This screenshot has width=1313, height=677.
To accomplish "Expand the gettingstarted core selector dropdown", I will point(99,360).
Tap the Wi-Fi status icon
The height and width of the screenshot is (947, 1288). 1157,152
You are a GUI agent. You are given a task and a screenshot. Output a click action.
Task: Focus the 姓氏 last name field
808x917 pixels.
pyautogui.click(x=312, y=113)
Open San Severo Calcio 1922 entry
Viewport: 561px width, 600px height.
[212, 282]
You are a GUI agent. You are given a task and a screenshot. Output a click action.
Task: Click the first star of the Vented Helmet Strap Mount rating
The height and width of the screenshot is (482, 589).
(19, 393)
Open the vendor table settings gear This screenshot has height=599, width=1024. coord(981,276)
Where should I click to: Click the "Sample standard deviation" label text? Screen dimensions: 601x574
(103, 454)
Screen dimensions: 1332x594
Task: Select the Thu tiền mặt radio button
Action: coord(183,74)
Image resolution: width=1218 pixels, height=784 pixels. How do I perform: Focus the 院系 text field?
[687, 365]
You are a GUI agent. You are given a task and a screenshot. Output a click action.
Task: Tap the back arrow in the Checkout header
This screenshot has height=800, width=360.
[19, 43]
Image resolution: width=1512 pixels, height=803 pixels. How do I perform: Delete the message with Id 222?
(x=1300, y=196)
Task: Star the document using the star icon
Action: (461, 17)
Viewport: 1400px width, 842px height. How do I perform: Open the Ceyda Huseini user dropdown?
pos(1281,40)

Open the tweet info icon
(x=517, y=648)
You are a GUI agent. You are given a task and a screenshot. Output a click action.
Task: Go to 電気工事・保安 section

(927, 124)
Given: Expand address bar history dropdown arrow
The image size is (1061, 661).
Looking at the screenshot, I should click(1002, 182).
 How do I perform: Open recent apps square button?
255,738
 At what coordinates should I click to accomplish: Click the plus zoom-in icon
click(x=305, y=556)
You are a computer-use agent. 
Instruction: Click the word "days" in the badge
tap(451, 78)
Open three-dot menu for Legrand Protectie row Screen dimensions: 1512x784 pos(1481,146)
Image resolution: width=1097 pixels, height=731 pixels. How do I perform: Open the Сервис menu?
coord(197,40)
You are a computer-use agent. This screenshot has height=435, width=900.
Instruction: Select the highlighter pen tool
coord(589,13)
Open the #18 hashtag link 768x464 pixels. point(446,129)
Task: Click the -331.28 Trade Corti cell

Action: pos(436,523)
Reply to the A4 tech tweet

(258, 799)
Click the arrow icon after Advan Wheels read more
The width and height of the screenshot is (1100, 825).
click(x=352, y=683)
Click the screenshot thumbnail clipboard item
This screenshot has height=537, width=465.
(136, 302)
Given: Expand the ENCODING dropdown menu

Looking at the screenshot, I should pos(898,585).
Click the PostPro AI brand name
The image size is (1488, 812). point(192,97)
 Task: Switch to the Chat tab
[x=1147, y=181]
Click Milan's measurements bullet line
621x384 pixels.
═══
From the listing above, copy every line that includes the word "arrow".

Task: Tap the back arrow in the Checkout header
Given: Expand address bar history dropdown arrow
Click the arrow icon after Advan Wheels read more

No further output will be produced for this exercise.